## How to complete this task
Reproduce the passage on maternal health in Nepal verbatim from "This exciting project, funded" to "maternal healthcare services.".

Passage for review below:

According to the World Health Organisation, most obstetric complications during birth can be prevented or managed if women have access to a skilled birth attendant. In Nepal 41% of women give birth at home, with no one, or with just an untrained friend or relative present, posing a risk to life and long-term health of both the mother and baby. The barriers to accessing skilled birth attendants are multi-faceted, with service provision, trust in healthcare services and geographical disparities all contributing factors.
This exciting project, funded by the Burdett Trust for Nursing, will train 10 of our Auxiliary Nurse Midwives (ANMs) over 2 years to become Skilled Birth Attendants, reducing maternal mortality rates and building community trust in maternal healthcare services.
Spotlight on Women’s and Children’s Health
Historically in Nepal, women’s experiences and preferences have been overlooked in service design and development, particularly in remote areas where primary healthcare provision is low.
Nepal has made significant progress towards reducing the maternal mortality rate (MMR) nationally, but large disparities still exist geographically. A lack of advice, support in accessing and understanding the importance of ante-natal care and skilled birthing support is resulting in a maternal mortality rate of 320/100,000 in the Far West, compared to a national figure of 239/100,000.
This results in a lottery of birth, where a woman pregnant with a baby in a mountainous rural area faces more risk than those born in urban areas. PHASE works within these remote communities to ensure quality care can be provided in these contexts, so children born here have an equal chance at life.

End of Passage for review.
Extracted data below:

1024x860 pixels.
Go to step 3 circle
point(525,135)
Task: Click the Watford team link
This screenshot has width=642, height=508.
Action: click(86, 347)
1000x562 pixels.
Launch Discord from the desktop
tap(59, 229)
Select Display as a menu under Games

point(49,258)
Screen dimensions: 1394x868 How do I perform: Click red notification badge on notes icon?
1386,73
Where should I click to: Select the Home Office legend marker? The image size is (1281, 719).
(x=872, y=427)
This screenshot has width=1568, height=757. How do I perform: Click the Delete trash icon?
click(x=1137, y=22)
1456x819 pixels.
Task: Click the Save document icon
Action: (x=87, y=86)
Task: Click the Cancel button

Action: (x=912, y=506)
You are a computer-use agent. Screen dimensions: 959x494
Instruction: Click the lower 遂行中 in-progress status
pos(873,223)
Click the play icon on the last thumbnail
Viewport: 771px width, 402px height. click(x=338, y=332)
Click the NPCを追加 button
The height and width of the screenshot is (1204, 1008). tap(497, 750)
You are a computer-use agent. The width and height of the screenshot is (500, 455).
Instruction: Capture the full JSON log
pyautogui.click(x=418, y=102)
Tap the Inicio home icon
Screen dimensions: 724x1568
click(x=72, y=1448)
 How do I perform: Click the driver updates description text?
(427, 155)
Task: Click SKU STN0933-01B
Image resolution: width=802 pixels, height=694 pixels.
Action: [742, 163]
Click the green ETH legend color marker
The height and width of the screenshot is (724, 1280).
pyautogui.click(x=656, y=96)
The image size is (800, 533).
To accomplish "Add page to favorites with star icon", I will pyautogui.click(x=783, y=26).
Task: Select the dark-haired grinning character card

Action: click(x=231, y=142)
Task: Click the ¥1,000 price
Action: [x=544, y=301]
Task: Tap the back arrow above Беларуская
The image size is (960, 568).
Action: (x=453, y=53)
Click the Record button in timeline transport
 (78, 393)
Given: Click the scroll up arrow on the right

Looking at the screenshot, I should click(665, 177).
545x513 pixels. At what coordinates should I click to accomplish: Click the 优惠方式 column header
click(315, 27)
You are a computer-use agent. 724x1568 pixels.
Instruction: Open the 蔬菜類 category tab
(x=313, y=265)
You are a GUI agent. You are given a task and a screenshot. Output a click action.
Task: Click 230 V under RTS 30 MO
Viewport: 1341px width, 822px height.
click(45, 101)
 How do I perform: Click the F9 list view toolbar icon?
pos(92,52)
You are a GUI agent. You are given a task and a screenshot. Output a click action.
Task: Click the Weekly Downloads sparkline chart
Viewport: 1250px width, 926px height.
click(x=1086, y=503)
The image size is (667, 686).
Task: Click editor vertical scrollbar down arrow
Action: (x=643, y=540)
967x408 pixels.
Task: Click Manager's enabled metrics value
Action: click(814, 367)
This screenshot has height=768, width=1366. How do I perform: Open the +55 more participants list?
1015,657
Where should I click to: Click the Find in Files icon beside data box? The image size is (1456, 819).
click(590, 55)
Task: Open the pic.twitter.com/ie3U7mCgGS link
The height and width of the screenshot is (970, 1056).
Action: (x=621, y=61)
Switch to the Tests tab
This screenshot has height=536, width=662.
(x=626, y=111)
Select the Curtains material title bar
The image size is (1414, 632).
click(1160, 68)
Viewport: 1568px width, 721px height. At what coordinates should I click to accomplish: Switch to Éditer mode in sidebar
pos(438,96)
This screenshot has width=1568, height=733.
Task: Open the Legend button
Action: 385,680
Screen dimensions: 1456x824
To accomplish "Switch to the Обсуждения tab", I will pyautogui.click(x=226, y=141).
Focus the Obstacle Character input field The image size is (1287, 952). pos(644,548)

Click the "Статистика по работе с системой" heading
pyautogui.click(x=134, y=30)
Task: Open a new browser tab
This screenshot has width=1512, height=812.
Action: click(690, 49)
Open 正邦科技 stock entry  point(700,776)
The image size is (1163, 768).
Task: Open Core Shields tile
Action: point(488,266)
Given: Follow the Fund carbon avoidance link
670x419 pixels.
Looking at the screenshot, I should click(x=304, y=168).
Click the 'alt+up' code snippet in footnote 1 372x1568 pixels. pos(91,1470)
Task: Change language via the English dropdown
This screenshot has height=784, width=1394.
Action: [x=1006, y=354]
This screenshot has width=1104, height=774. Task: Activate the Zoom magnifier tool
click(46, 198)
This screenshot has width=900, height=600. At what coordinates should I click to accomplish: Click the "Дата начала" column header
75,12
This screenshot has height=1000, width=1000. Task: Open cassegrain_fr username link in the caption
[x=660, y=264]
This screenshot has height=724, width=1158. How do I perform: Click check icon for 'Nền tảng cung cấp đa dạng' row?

End of Extracted data.

## Written answer
This exciting project, funded by the Burdett Trust for Nursing, will train 10 of our Auxiliary Nurse Midwives (ANMs) over 2 years to become Skilled Birth Attendants, reducing maternal mortality rates and building community trust in maternal healthcare services.